言われるんです。私の子どもたちに。ママってだめな人間だ、人間のクズだ。ママは墓地で育った、ママに必要なのは収容所の塀なんだ、囲いなんだ、ママは囲いの中で生まれたんだと(黙り込む) (中略)
 ママたちは、非人間的な実験の材料にされたんだ、カエルみたいに。屈辱的な。いいかい、屈辱的な実験なんだよ。それなのに、ママたちは耐えぬいたことがご自慢なのかい?生き残ったことが?死んだほうがましだったんだ。こんどは同情を期待している。感謝を。なんに感謝しろってんだよ? (アンナ 建築家 55歳)

日本の自殺率

 この書籍が日本で出版されたのは、2005年で、その中に、2004年のWHOの調査のことに触れられている。それによると、自殺率の上位9位までを旧ソ連と東欧諸国が占め、日本は10位だった。

 経済的に困窮したり、病気になった時だけでなく、信じていた理想や、信念や、「世界」が崩れ、なくなったと思ってしまった時に、人は「生きていく理由」を失いやすいと、特にこの本を読んだあとは、思うようになる。

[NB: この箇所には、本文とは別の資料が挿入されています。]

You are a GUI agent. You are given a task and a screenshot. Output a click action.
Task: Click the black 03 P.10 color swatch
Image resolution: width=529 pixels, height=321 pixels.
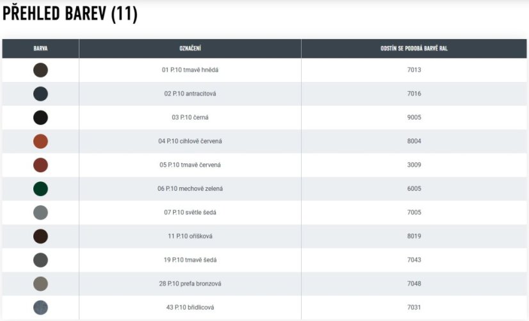(x=40, y=117)
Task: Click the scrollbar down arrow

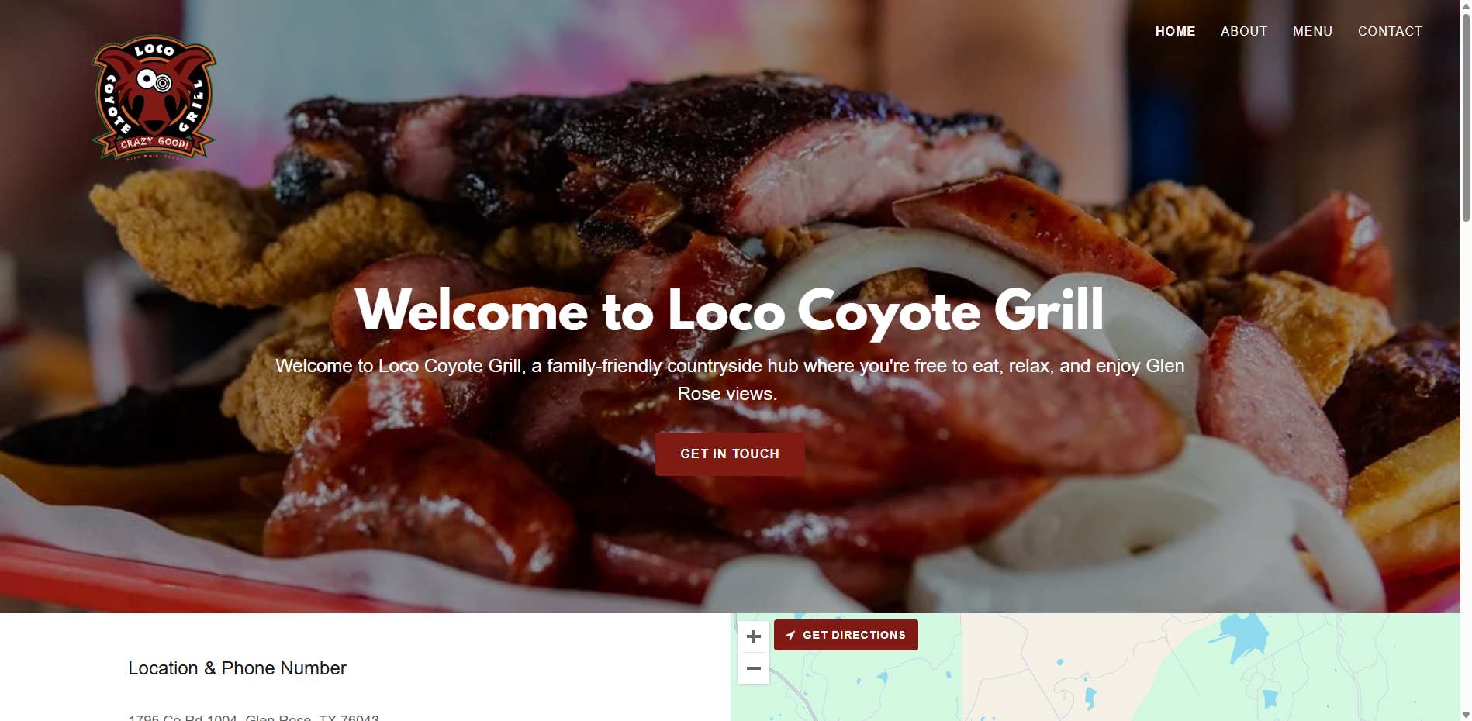Action: 1465,715
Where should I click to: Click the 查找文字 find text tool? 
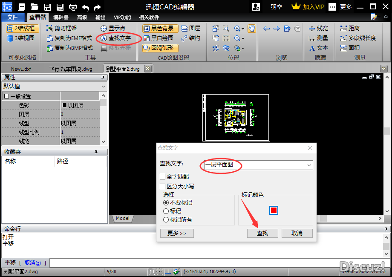115,38
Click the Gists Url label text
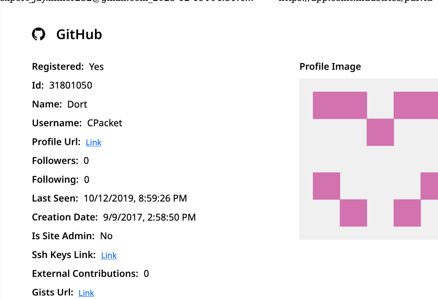Image resolution: width=438 pixels, height=299 pixels. (52, 293)
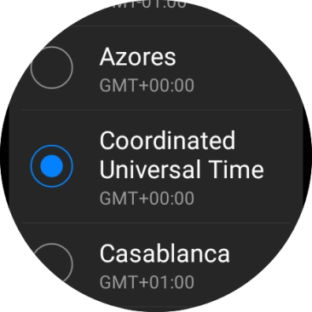Screen dimensions: 312x312
Task: Select the Azores radio button
Action: coord(52,67)
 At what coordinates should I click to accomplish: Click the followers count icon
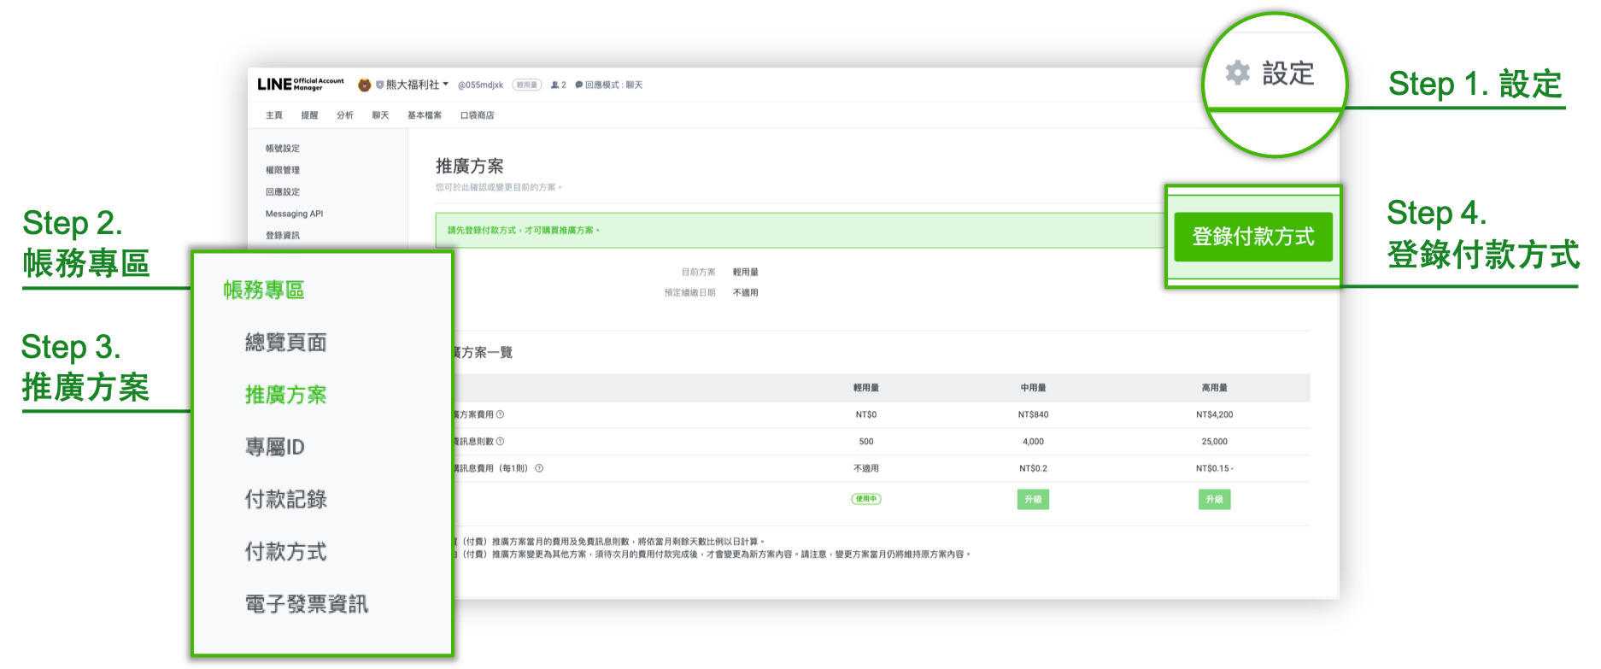point(555,85)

 では、日本は、何を失ったのだろうかと振り返ると、改めて、やはりバブル崩壊が大きかったのではないか、と思う。

 日本では、経済成長自体が、特に第二次世界大戦後の高度経済成長を通して、ほとんど「信仰」のようになっていたような気がする。

 それが終わったこと。しかも、経済的に絶頂期は「ジャパンアズナンバーワン」などと、日本のやり方自体が(世界で)賞賛されていたのに、それが既に時代に不適応になったこと。

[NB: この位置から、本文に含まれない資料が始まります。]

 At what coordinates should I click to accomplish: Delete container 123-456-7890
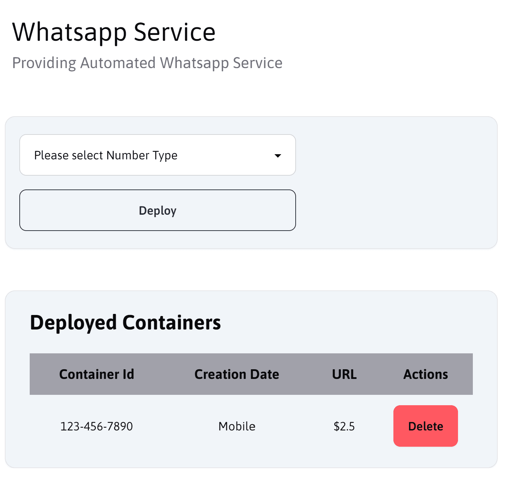pyautogui.click(x=426, y=426)
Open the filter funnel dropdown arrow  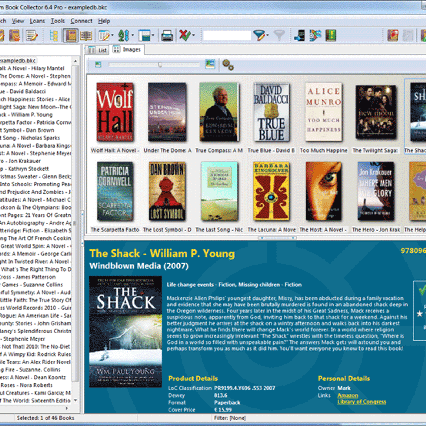pos(267,35)
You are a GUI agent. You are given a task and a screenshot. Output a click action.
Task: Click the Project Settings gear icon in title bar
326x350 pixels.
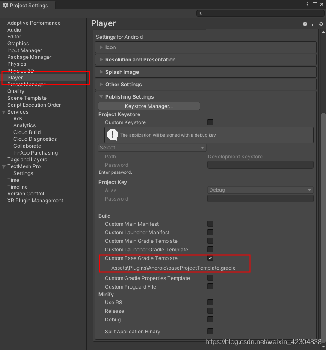(6, 5)
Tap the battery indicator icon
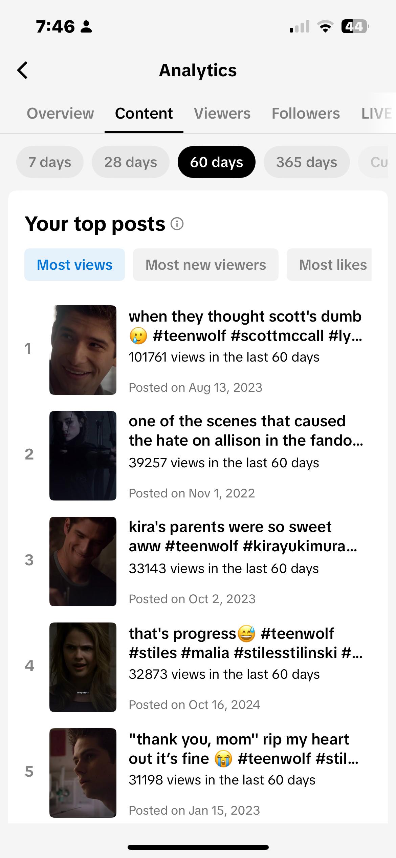 355,26
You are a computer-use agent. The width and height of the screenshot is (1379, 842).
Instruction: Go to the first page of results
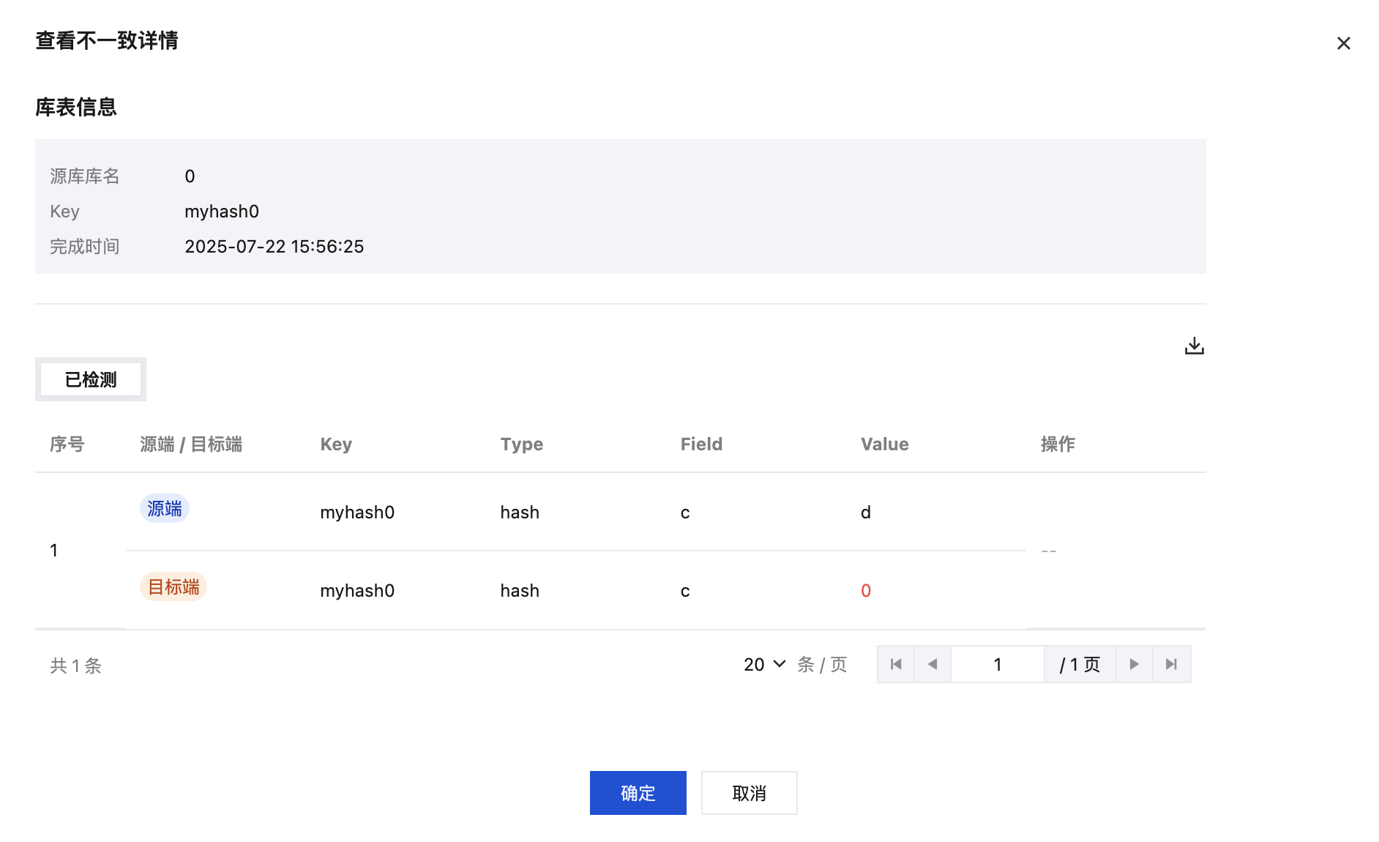coord(896,664)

 経済的に困窮することも、もちろん直接的に追い詰められると思うけれど、日本の「経済成長」や「方法を賞賛される時代」が終わったことは、世界が崩壊することに等しかった、と思う人は少なくなかったのかもしれない。

 そこに、リストラという名前の「解雇」が行われたら、そこで人は「生きていく理由」をなくす可能性すらある。そんな推測は、傲慢で失礼だとは思うけれど、そんなことも思った。

おすすめしたい人

 長い停滞期が続いている日本は、コロナ禍によって、残念ながら、さらに下降する可能性が高く、それは、もしかすると、日本の崩壊のように感じるような状況になるかもしれません。

 そんな時に、自分はどうなってしまうのだろう。そうした不安がある方には、特に読んでいただきたいと思っています。

 人は、どうやって「生きていく理由」をなくしていくのか。そういう言葉も、ここにはあるように思い、それは、とても気持ちを重くさせるものでもあるのですが、自分が信じてきたことが崩壊したように思った時ほど、同様に、そんな経験をした人の言葉に触れることで、逆に、少しでも孤立感を減らすことができるのではないか、とも思いました。